Regulations
The regulatory framework governing the development of public software, including key references to guide technical and design decisions.
The Governing Principles
Software development for the public administration is governed by European and national regulations that define common rules and obligations.
In Italy, these provisions are incorporated into the Digital Administration Code (CAD) and other laws governing the use of technology in the public administration. Guidelines, directives, and technical standards adopted by the relevant agencies, including the Agency for Digital Italy (AgID), specify how these regulations must be applied in the design and development of digital services.
Comparative Evaluation
Before developing software from scratch or purchasing proprietary solutions, public administrations must check whether open-source or reusable solutions are already available. The decision must be supported by a technical and economic assessment.
Reuse and Open Source
Software developed for the public administration must be released under an open license and made available for reuse.
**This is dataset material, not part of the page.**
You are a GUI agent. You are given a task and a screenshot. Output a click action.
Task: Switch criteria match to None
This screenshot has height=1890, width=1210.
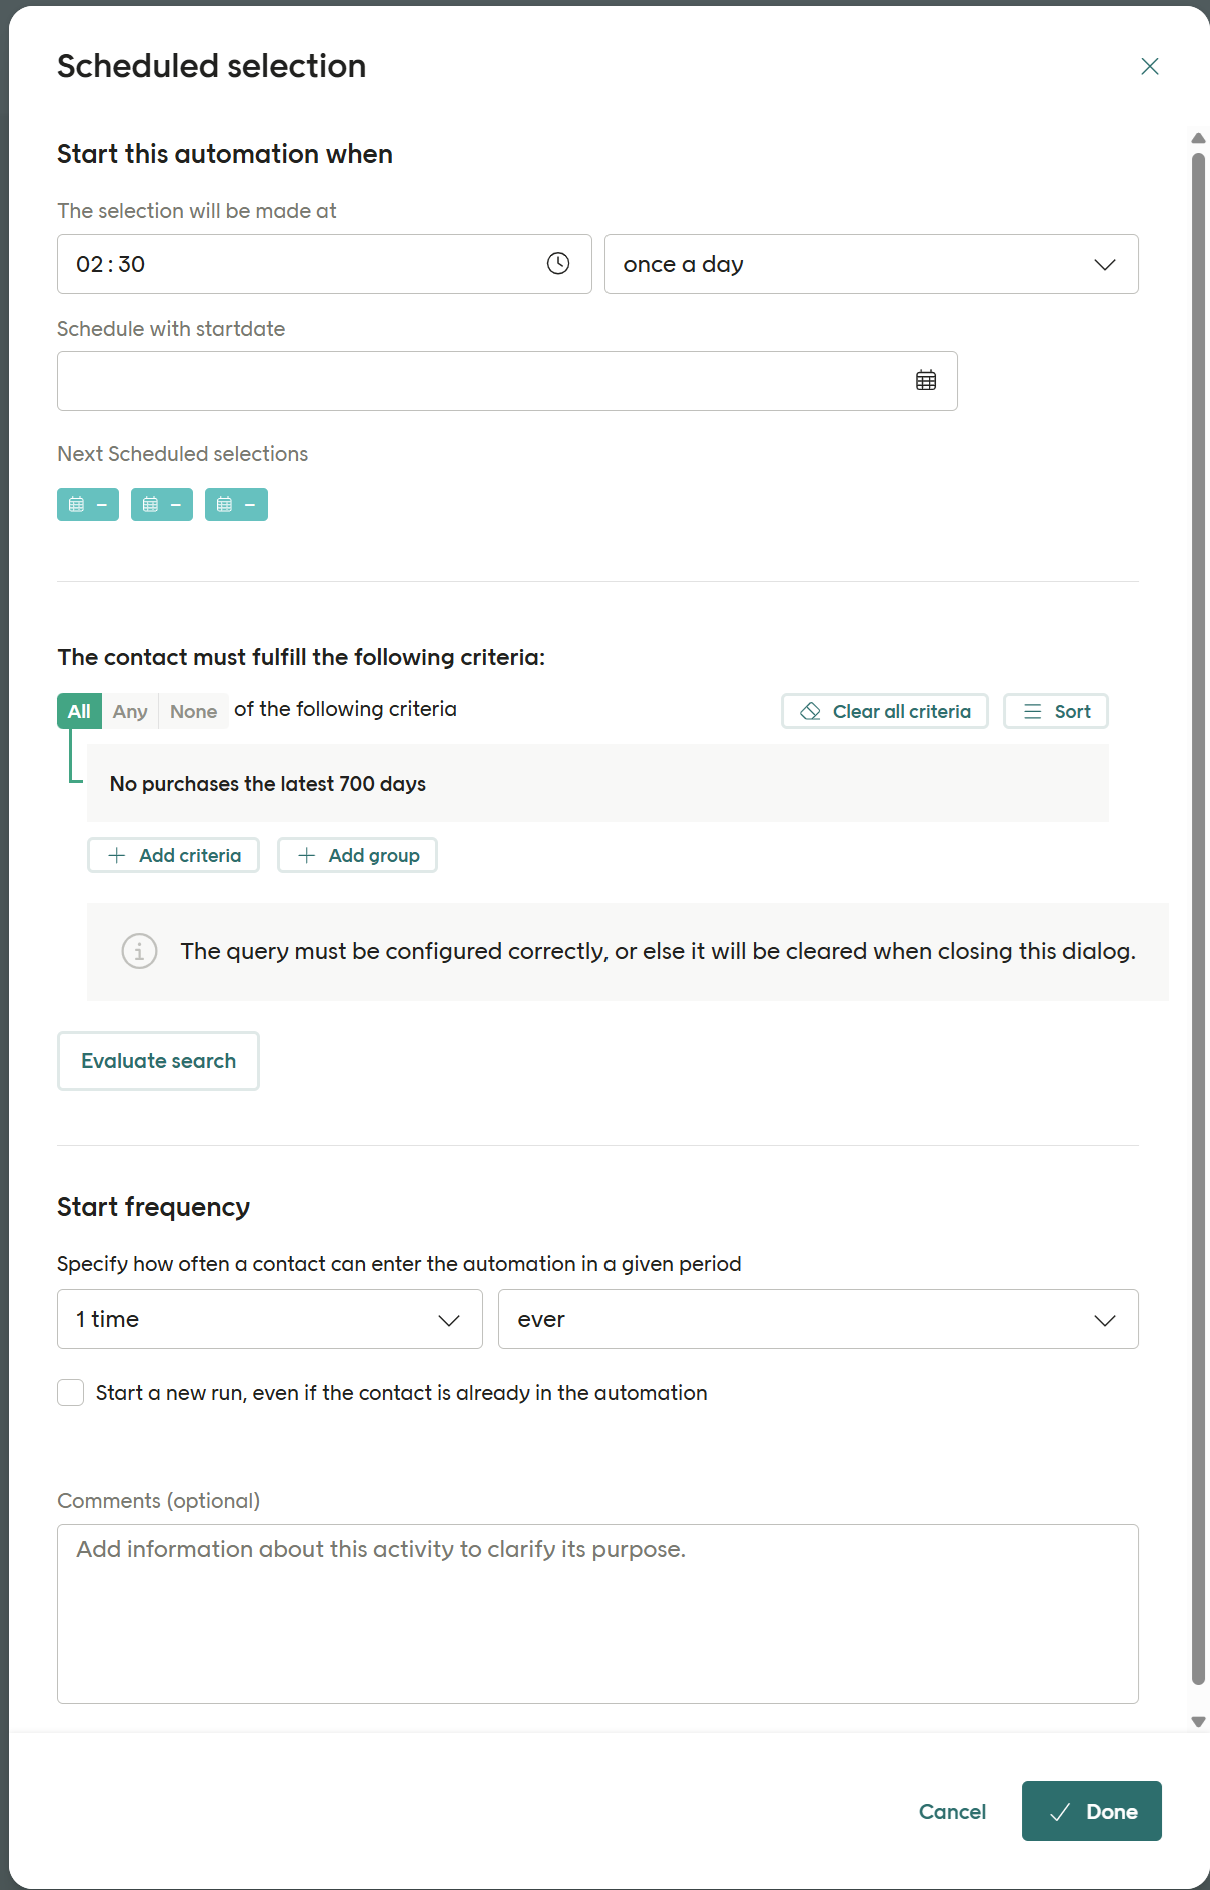pos(193,712)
The source code and documentation must be published on accessible public platforms so that they can be reused and adapted by other government agencies.
Interoperability
Public administration information systems must be designed to communicate with one another. They must adopt reuse and open-source strategies, enable the secure exchange of data, and integrate with national infrastructures.
Accessibility
Public administration websites, mobile applications, and digital services must be designed and developed so that they are accessible to everyone, without discrimination, providing a full and satisfying experience, regardless of any disabilities that may require the use of assistive technologies or specific system configurations.
Privacy by Design
The protection of personal data must be built into the design of the digital service from the outset and by default. The collection, management, storage, and access to data must comply with the principles of data minimization, security, and purpose limitation. Compliance with privacy regulations is a responsibility that also affects architectural and functional decisions.
Cybersecurity by Design
Cybersecurity must be integrated from the very beginning of a digital service’s design and throughout the entire software lifecycle. It is not a final check, but rather an ongoing process that encompasses design, development, vulnerability management, and incident response.